Progressive urbanisation and densification of residential areas pose opportunities as well as challenges on smart mobility to safeguard sustainable and inclusive accessibility. Throughout the EU and world-wide new solutions for personal mobility are being explored in addition to the car and public transport centric paradigms such as on-demand mobility, car sharing and active modes such as walking and cycling. The advent of new solutions for personal mobility offers a perspective to reduce the use of public space by private passenger cars by the means of micro-mobility. Reallocating this space to other functions such as green, water, recreation and commercial activities may lead to cities that are more liveable and sustainable.
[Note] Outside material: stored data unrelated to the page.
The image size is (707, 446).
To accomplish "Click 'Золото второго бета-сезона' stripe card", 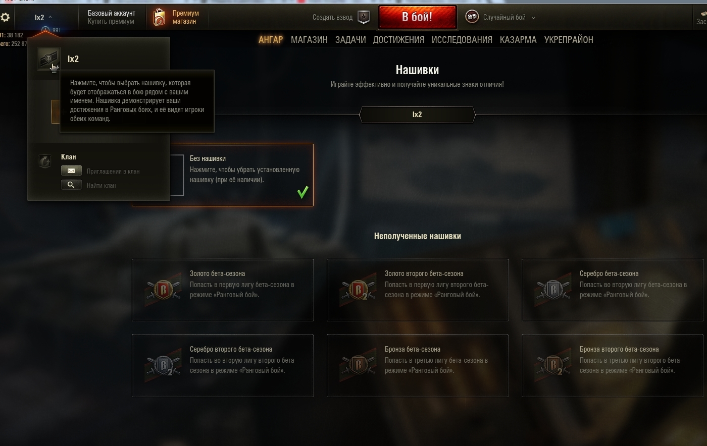I will [x=418, y=290].

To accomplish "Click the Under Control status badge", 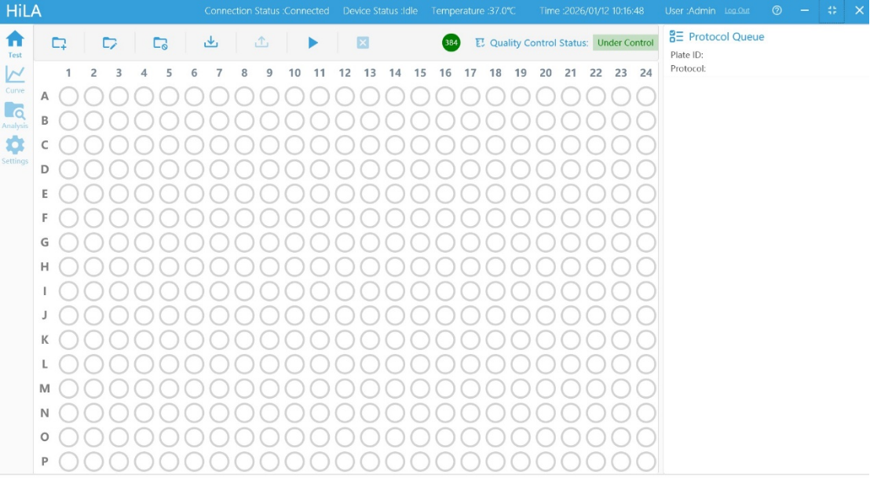I will coord(625,43).
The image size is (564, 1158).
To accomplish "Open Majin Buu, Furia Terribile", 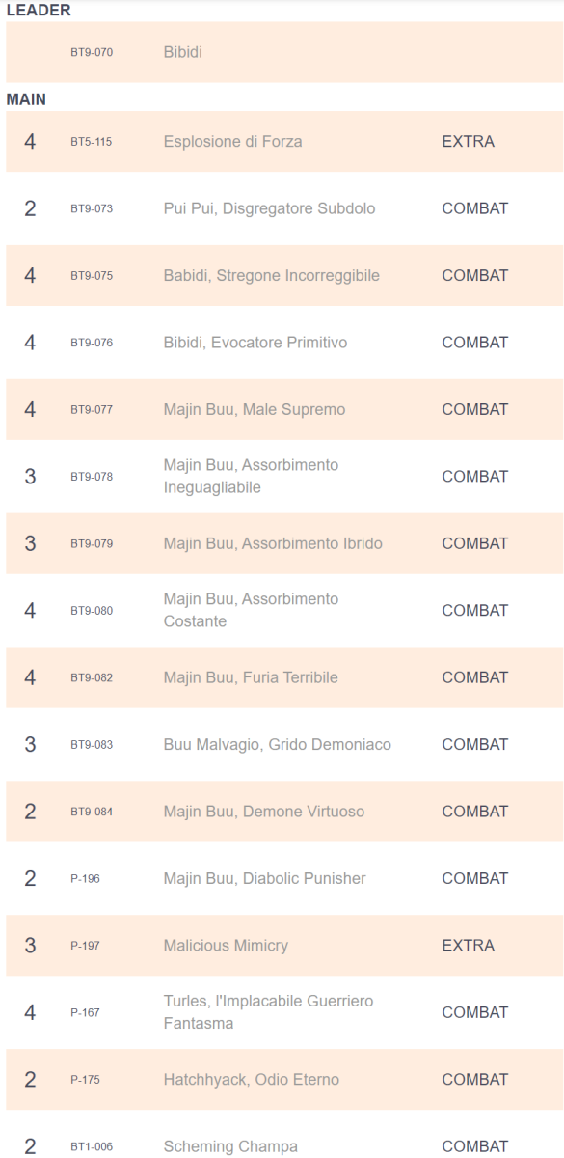I will point(251,678).
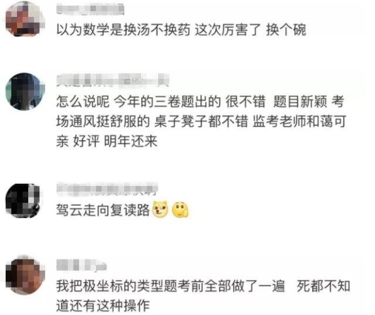Click the phrase 换个碗
Viewport: 375px width, 315px height.
coord(286,30)
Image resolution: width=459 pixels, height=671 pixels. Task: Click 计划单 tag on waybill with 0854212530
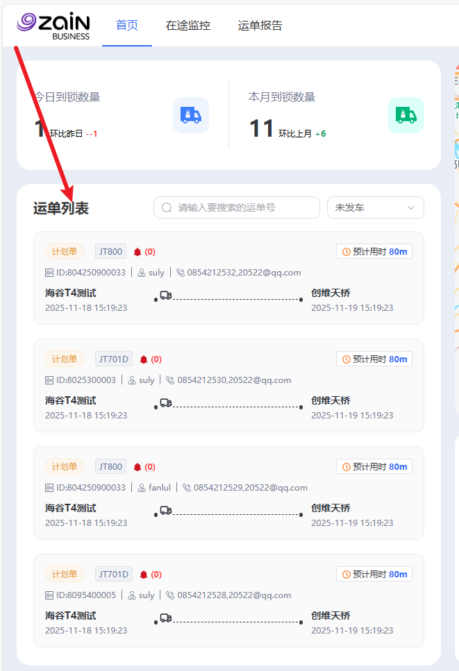click(x=65, y=359)
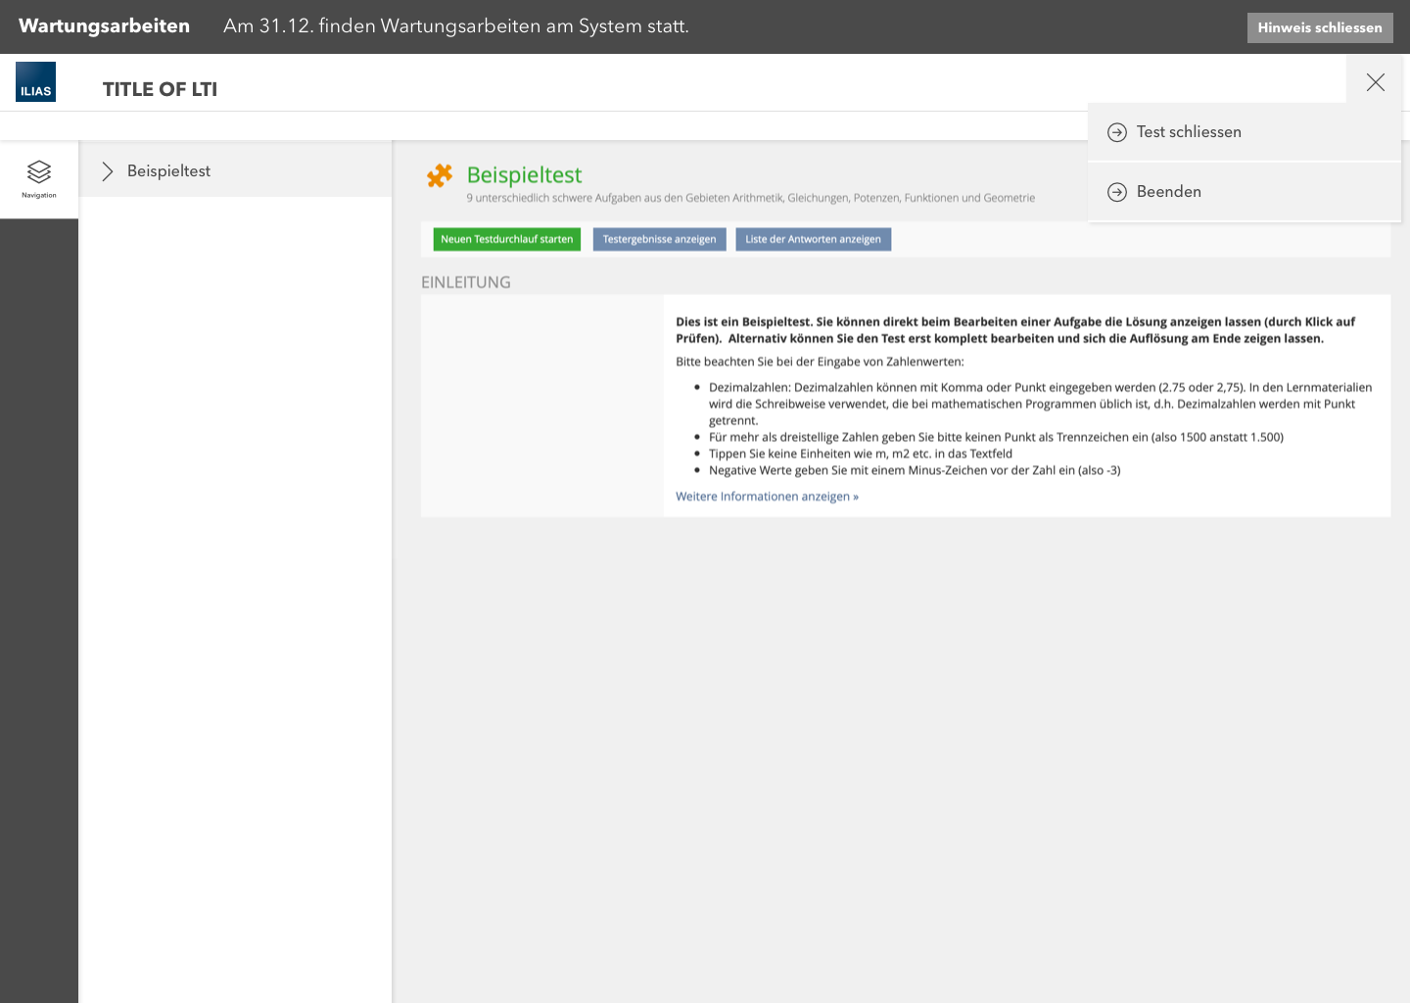Viewport: 1410px width, 1003px height.
Task: Choose the Beenden menu entry
Action: click(x=1169, y=192)
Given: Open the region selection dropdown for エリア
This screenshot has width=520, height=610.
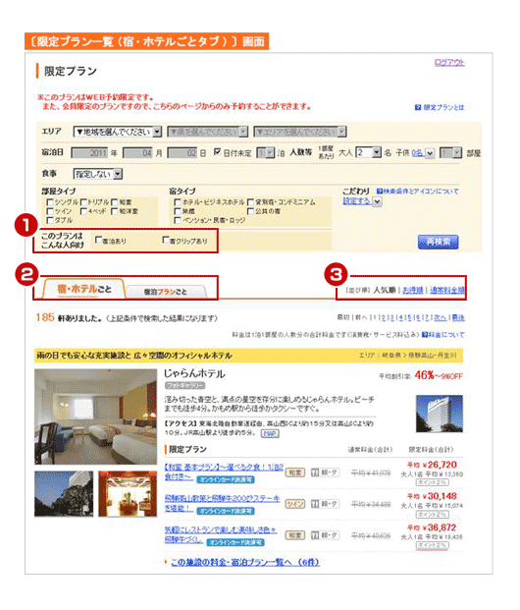Looking at the screenshot, I should click(x=118, y=132).
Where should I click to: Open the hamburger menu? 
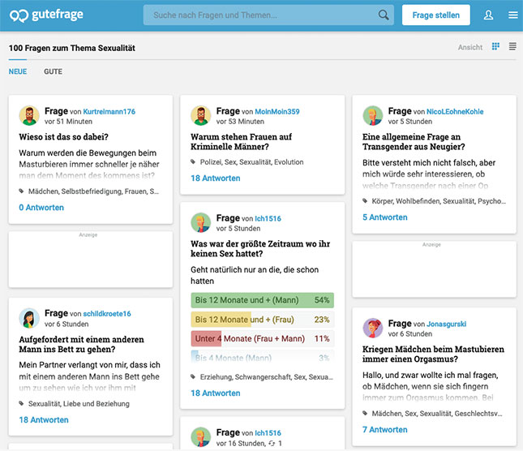pyautogui.click(x=512, y=15)
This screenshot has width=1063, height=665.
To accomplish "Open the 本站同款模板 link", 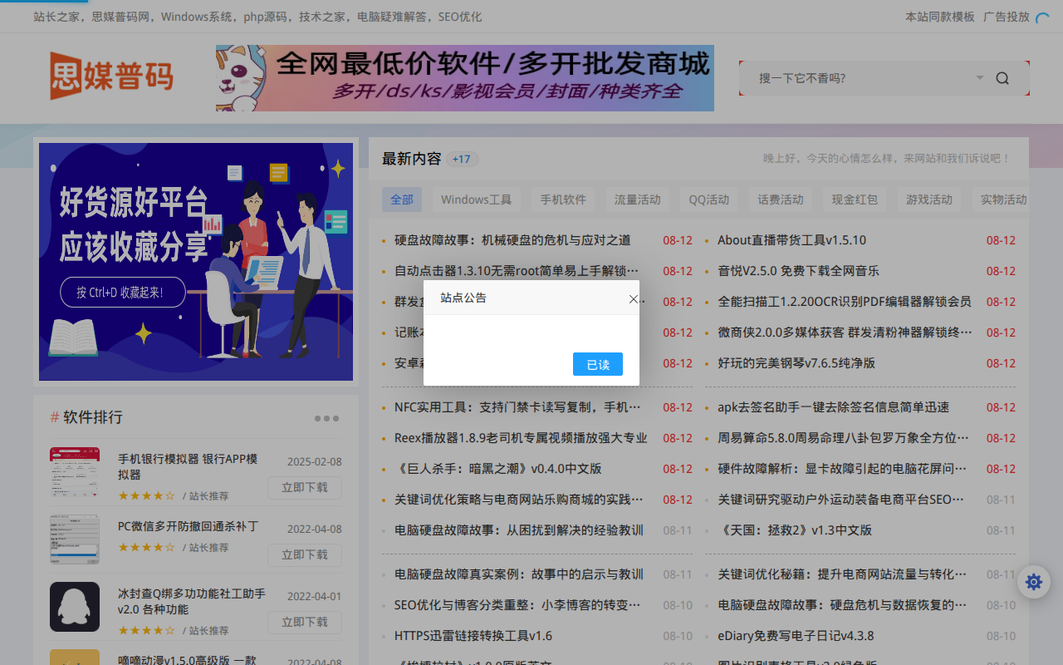I will (x=939, y=16).
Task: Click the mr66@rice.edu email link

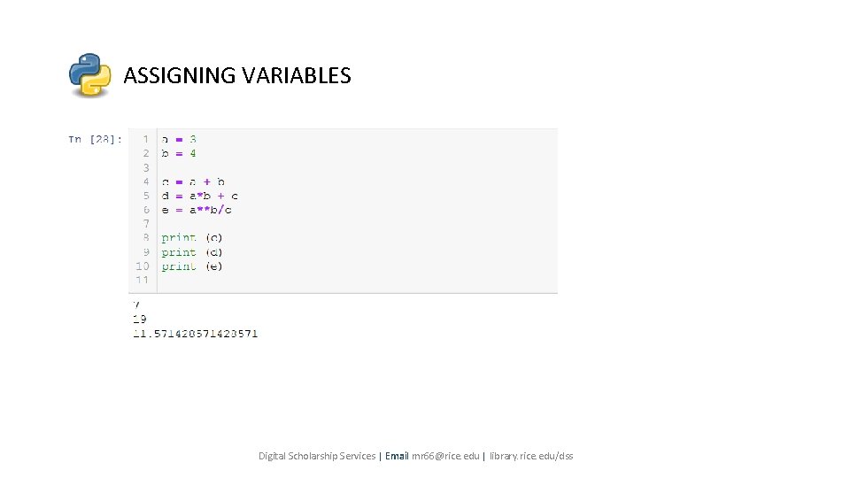Action: pyautogui.click(x=445, y=456)
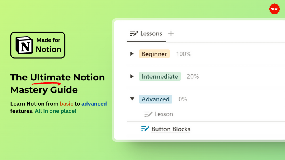Click the Made for Notion badge

pos(38,45)
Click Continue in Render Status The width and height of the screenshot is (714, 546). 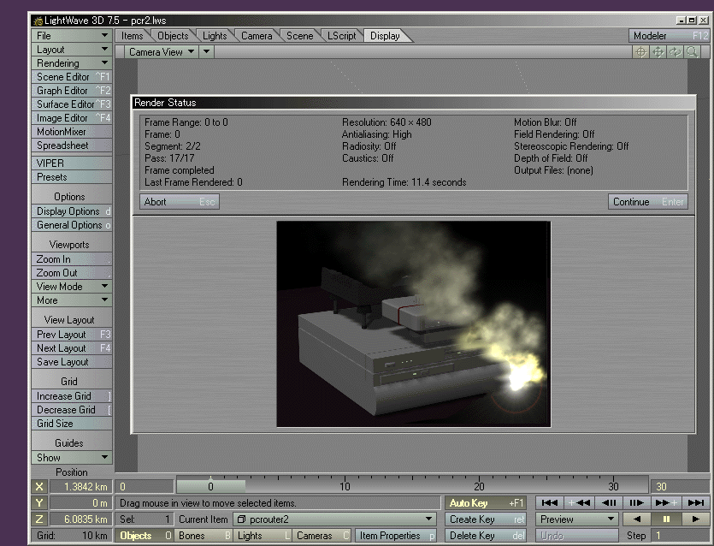[648, 202]
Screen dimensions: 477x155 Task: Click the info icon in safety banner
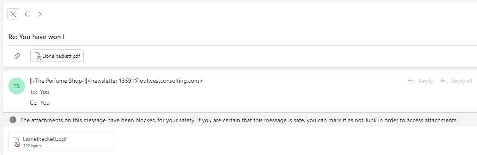coord(13,120)
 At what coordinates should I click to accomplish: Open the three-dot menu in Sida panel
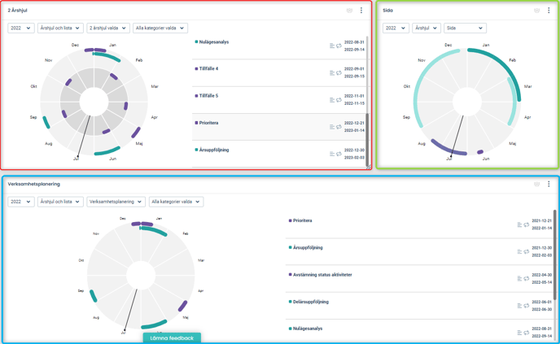pyautogui.click(x=549, y=11)
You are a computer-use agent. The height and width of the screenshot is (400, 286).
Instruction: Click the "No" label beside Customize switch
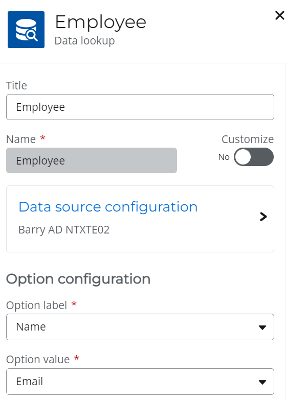click(x=224, y=157)
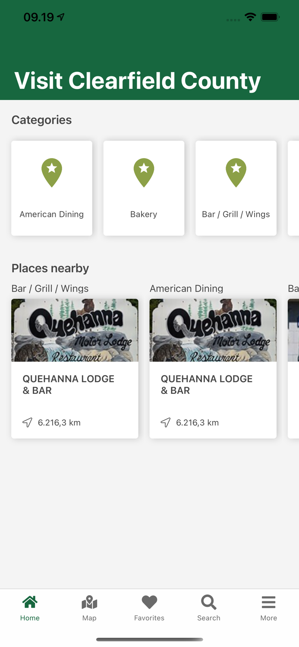Tap the partially visible third nearby place card

(x=294, y=369)
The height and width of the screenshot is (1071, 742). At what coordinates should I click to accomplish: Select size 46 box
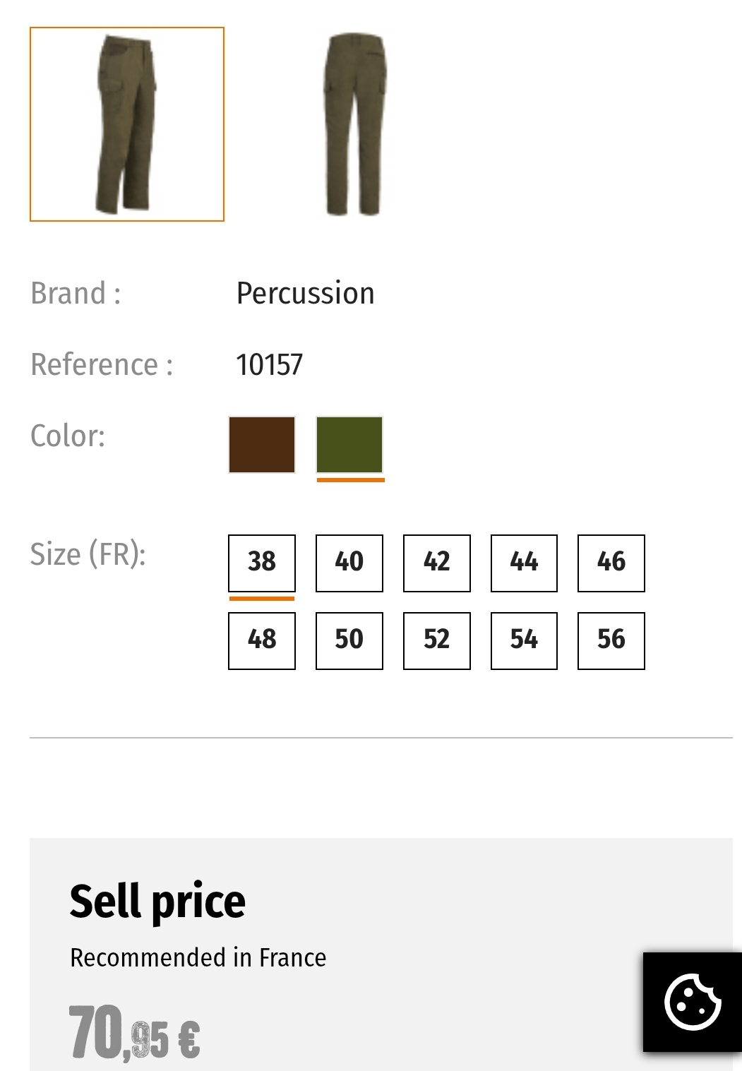[x=611, y=563]
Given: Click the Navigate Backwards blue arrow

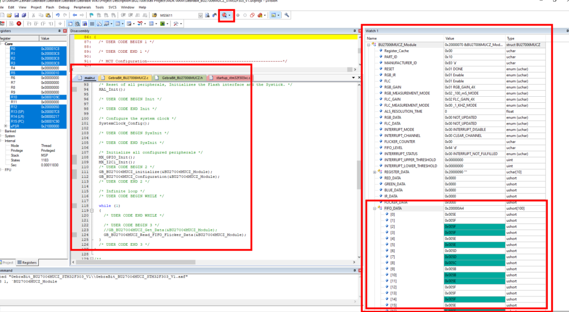Looking at the screenshot, I should click(75, 15).
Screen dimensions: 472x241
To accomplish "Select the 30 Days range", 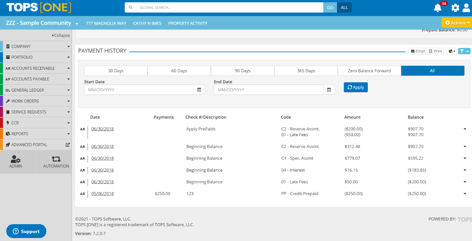I will (x=116, y=71).
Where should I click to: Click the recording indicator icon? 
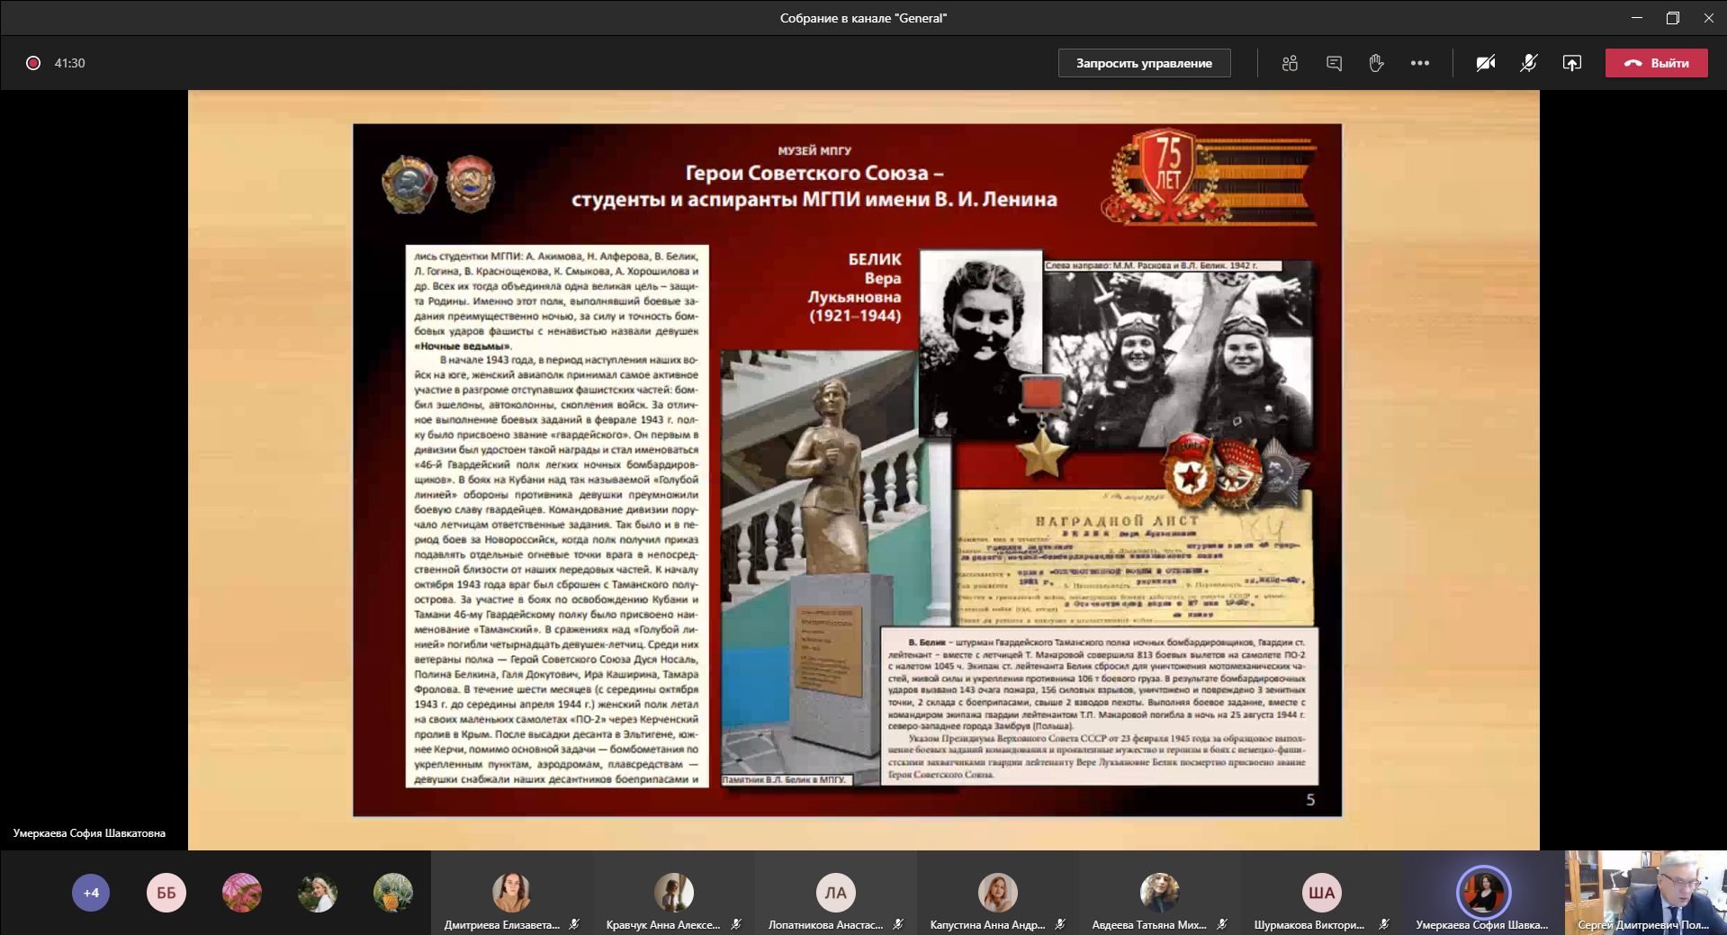(x=33, y=63)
Yet, the provision of sustainable, adequate and affordable personal mobility in (dense) residential areas is non-trivial, since the demand is high, space is scarce and the acceptance, use and operation of (interacting) new mobility services are insufficiently known.
In recent years, one-way shared mobility has seen large growth. The term micromobility generally encompasses vehicles that weigh under 500 kg, including e-bikes, kick-scooters, and seated scooters. One-way shared mobility can be subdivided into station-based vehicle sharing (SBVS) and freefloating vehicle sharing (FFVS). The main difference between these two modes of vehicle sharing is that SBVS only allows pick-up and drop-off of vehicles at specific locations called stations. This mode of vehicle sharing is mostly present in bicycle sharing (BS) and other micromobility services. The stations are often physical existing stations with a limited number of spots available for dropping off vehicles. Whereas, FFVS allows the drop-off of vehicles at any locations inside a certain geofenced area. The result of this difference is that FFVS offers users more freedom and flexibility. However, balancing the fleet is easier to manage in SBVS. The large growth of one-way shared mobility in recent years is especially visible in FFVS.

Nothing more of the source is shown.